PROMPT 1 ▸ Can you extract part of the passage on double-semicolon line endings, beginning at the words "But we notice" and stopping after the words "any error mentioned."?

SUPPLIED PASSAGE ▸
· · · · ·
It is written "A line is terminated by ;; (a double-semicolon)."
But we notice that we can write several semicolons at the end of a line and get the result without an error notification.
We can write several lines ending with several semicolons, there will never be any error mentioned.
· · · · ·
[Collected data entries]
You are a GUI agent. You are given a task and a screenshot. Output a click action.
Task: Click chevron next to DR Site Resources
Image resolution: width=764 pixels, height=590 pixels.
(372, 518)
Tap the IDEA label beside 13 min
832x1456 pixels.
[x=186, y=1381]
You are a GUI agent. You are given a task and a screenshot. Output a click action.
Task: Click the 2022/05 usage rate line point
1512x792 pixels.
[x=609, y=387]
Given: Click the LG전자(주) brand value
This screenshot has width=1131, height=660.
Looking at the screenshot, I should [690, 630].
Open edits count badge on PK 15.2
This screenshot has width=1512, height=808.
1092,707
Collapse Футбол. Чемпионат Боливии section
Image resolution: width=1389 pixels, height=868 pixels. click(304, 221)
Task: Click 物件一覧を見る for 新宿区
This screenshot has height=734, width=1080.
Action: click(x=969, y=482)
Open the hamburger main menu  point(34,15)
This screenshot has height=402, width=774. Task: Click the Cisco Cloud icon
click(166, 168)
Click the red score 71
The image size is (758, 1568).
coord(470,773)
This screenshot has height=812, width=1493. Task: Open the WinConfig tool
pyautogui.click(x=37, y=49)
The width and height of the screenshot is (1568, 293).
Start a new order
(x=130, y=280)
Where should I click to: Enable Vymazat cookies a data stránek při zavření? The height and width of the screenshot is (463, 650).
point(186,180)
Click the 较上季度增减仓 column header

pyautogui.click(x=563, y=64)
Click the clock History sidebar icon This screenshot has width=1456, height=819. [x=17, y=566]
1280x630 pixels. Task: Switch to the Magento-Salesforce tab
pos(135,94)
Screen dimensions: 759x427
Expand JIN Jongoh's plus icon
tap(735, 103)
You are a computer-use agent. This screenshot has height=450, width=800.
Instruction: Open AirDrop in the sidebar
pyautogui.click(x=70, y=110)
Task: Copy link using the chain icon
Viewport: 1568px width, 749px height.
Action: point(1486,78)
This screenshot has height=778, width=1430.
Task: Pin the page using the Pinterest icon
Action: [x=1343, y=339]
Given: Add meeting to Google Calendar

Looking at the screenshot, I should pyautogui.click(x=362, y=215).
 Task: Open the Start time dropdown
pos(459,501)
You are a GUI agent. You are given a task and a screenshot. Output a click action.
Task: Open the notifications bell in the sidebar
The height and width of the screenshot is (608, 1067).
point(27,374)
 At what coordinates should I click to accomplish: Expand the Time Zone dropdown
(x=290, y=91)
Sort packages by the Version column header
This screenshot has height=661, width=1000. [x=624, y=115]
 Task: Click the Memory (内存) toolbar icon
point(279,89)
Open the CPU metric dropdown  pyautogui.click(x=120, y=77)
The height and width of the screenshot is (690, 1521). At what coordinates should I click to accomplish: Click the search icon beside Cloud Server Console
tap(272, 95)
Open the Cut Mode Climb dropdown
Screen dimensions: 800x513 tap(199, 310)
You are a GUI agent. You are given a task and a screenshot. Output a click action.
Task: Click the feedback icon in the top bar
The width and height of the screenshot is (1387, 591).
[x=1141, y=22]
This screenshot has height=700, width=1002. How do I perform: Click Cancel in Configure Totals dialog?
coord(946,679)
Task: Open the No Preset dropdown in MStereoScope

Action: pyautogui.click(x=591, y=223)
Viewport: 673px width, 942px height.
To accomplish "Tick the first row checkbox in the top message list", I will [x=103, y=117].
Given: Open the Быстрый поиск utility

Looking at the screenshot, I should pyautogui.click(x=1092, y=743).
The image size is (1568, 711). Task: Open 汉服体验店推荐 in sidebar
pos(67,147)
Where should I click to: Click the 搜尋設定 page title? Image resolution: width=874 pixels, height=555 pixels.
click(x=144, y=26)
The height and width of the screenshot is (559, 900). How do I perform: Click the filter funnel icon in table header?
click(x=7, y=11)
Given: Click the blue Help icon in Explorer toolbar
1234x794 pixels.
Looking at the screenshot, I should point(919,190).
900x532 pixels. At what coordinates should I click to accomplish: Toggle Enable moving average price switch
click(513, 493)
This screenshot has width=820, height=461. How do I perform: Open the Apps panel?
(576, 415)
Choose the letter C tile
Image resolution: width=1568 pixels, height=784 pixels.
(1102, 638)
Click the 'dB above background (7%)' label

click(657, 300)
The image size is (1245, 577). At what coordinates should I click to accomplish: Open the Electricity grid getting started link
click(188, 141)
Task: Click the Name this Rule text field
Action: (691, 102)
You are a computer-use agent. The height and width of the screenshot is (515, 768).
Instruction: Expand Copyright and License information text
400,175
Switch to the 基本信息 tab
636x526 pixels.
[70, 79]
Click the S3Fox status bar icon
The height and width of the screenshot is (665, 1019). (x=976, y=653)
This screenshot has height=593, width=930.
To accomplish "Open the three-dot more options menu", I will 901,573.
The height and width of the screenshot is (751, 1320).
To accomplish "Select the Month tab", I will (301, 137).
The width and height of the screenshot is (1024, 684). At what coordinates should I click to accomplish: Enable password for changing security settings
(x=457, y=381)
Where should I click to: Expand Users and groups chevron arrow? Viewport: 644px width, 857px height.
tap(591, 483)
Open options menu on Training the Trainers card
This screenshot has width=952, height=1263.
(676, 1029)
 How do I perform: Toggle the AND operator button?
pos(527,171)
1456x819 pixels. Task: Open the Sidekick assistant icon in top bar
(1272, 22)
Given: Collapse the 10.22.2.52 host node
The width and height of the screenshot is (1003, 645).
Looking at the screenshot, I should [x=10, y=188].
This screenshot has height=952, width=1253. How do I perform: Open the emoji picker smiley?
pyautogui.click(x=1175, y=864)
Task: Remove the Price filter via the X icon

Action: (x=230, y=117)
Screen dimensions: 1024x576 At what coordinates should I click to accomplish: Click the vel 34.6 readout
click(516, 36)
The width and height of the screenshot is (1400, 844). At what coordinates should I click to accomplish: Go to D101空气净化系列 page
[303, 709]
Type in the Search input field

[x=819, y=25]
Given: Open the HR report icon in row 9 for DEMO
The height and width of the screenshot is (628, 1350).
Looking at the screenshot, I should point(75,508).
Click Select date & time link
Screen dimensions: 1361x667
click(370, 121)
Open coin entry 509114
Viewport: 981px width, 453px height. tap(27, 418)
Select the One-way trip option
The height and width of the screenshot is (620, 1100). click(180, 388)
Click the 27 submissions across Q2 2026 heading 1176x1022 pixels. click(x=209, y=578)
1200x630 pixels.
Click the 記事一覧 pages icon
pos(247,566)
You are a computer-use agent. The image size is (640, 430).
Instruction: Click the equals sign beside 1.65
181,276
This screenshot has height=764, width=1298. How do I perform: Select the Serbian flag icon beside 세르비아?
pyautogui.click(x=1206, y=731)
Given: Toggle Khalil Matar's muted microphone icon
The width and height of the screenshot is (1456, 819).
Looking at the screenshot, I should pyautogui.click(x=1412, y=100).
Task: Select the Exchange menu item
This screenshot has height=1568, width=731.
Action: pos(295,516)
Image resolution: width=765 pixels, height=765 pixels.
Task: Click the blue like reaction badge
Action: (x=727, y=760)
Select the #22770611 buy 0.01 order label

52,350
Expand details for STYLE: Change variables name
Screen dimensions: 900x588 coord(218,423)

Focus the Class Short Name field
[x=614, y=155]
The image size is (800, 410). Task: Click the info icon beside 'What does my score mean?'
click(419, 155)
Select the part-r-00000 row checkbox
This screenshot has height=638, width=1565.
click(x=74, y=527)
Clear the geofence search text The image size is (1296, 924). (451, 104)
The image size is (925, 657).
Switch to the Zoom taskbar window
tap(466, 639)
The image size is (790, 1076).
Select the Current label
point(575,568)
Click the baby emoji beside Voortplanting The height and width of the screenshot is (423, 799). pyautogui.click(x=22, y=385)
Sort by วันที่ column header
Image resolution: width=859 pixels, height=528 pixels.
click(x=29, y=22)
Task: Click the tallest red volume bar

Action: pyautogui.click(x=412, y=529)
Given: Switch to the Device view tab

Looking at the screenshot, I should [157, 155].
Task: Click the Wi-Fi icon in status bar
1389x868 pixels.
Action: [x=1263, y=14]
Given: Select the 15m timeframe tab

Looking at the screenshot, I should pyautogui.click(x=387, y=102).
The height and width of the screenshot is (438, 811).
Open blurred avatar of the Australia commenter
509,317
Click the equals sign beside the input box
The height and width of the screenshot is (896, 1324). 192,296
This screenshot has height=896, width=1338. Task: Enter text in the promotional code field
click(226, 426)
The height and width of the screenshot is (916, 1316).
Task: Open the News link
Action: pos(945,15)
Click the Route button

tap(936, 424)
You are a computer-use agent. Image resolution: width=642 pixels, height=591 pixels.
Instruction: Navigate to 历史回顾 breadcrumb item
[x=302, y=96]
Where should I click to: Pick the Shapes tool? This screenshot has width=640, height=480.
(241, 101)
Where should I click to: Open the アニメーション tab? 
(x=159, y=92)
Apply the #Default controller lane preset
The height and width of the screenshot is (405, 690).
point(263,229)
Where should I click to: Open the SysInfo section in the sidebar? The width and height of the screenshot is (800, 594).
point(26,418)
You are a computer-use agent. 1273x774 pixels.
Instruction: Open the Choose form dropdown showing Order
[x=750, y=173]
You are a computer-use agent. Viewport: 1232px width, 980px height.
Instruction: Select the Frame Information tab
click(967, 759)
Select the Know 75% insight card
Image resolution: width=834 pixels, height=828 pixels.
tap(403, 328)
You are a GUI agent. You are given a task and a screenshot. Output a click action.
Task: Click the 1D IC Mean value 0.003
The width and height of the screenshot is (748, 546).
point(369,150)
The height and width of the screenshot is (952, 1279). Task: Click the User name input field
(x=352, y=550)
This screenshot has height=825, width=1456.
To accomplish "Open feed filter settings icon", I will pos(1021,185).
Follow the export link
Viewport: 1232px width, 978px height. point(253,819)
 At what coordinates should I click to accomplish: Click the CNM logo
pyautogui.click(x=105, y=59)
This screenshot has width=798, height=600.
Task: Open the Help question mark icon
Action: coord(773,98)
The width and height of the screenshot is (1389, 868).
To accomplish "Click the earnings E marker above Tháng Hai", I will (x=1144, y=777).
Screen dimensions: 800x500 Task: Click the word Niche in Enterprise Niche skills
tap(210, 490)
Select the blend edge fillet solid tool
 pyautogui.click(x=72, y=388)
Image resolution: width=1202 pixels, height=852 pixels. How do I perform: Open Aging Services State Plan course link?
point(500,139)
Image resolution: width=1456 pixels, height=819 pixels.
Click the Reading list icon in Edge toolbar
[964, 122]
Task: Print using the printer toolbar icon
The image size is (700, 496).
· · · · ·
PROMPT 2 ▸ Could you convert the records from the line that has "Given: Add meeting to Google Calendar" through the line that has "pos(459,501)" into a JSON list of strings, one string per line and blank lines omitted?

TASK SOLUTION 1 ▸
But we notice that we can write several semicolons at the end of a line and get the result without an error notification.
We can write several lines ending with several semicolons, there will never be any error mentioned.

TASK SOLUTION 2 ▸
[
  "Given: Add meeting to Google Calendar",
  "Looking at the screenshot, I should pyautogui.click(x=362, y=215).",
  " Task: Open the Start time dropdown",
  "pos(459,501)"
]